AI data labeling startup Handshake has acquired data labeling audit startup Cleanlab, the company told TechCrunch.
Handshake started in 2013 as a platform to hire college graduates and launched a human data labeling business about a year ago to serve basic AI modeling companies. Cleanlab, founded in 2021, is a startup that provides software to improve the quality of data generated by human labelers.
The purpose of the deal is primarily to acquire talent, aka acqui-hire, adding nine key Cleanlab employees to the Handshake research organization. It includes the startup’s founders, who earned PhDs in computer science from MIT: Curtis Northcutt (pictured above), Jonas Mueller, and Anish Athalye. Terms of the transaction were not disclosed (although, as previously reported, sometimes acqui-hire can be surprisingly lucrative for the founder.)

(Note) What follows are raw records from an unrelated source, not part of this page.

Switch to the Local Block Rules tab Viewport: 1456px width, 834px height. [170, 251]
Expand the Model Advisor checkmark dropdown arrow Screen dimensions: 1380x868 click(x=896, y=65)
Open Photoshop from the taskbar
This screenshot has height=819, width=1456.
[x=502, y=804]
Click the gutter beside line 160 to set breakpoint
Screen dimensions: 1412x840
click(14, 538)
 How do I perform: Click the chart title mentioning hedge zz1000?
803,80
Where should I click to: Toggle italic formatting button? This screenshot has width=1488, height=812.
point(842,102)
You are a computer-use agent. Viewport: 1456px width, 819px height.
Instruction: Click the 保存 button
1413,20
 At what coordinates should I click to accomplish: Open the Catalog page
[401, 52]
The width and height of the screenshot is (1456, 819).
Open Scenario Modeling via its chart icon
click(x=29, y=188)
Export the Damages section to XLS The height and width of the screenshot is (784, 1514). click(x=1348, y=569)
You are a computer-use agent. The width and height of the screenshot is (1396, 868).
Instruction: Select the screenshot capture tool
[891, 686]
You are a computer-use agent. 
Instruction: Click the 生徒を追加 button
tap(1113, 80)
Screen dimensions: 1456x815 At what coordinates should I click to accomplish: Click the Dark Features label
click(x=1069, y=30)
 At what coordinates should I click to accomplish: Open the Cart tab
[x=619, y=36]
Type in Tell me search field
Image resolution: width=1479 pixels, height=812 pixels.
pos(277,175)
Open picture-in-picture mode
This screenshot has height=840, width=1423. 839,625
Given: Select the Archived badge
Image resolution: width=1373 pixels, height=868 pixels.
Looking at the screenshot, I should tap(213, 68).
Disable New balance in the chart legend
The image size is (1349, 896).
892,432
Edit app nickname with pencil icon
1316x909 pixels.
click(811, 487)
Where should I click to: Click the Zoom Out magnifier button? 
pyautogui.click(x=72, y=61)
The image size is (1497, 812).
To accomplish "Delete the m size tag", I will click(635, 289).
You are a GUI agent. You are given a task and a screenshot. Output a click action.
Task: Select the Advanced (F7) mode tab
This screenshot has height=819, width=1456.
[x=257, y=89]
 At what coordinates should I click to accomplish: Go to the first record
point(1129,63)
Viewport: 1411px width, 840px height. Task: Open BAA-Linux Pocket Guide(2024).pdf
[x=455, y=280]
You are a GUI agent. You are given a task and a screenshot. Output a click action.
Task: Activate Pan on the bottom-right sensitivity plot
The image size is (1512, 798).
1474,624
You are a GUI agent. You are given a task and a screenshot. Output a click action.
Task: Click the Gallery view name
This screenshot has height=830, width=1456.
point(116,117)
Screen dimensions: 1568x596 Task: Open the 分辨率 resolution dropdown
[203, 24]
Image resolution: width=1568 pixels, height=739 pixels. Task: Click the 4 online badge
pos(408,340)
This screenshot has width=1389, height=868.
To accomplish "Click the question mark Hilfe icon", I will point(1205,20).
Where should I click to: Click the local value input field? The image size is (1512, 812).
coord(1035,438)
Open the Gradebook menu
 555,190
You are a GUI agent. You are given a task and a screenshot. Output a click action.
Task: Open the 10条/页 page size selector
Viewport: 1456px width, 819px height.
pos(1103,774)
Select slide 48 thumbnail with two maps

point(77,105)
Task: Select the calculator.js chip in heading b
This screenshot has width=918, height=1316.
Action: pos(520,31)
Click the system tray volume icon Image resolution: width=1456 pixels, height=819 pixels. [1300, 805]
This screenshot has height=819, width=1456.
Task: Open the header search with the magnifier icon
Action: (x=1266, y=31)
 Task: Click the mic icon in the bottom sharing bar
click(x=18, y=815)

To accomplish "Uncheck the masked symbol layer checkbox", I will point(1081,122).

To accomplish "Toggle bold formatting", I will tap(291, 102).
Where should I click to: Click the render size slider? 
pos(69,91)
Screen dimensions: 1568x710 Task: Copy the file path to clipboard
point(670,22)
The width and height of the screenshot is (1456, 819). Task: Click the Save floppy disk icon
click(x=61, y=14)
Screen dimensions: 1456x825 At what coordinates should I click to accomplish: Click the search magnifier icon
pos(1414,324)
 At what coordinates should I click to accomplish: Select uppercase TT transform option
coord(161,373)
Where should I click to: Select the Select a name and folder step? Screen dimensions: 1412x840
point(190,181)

Cleanlab has raised a total of $30 million from investors, including Menlo Ventures, TQ Ventures, Bain Capital Ventures, and Databricks Ventures. At its peak, the startup had more than 30 employees.
Cleanlab researchers are experts in developing algorithms that flag erroneous data without other human researchers. The goal is to improve the quality of the data Handshake generates for the AI lab.
“We have an in-house research team that thinks a lot about where our model is weak, what we should be producing? How high quality is that data?” Sahil Bhaiwala, chief strategy and innovation officer at Handshake told TechCrunch. “The Cleanlab team has been focusing on this problem for years.”
Northcutt, Cleanlab’s CEO who is credited with pioneering automated data label auditing, said the company has received acquisition interest from other AI data label companies. But the startup chose to sell to Handshake because, it says, its data labeling competitors, including Mercor, Surge, and Scale AI, often use Handshake’s platform to source human experts such as doctors, lawyers, and scientists for data labeling projects.
Techcrunch event
San Francisco
|
13-15 October 2026
“If you’re going to choose one, you should choose the source, not the middleman,” Northcutt told TechCrunch.
Handshake, which will eventually be worth $3.3 billion by 2022, is projected to end 2025 with an annualized revenue rate (ARR) of $300 million and the news on track to achieve ARR of “high hundreds of millions” this year. The company provides data to eight top AI labs, including OpenAI.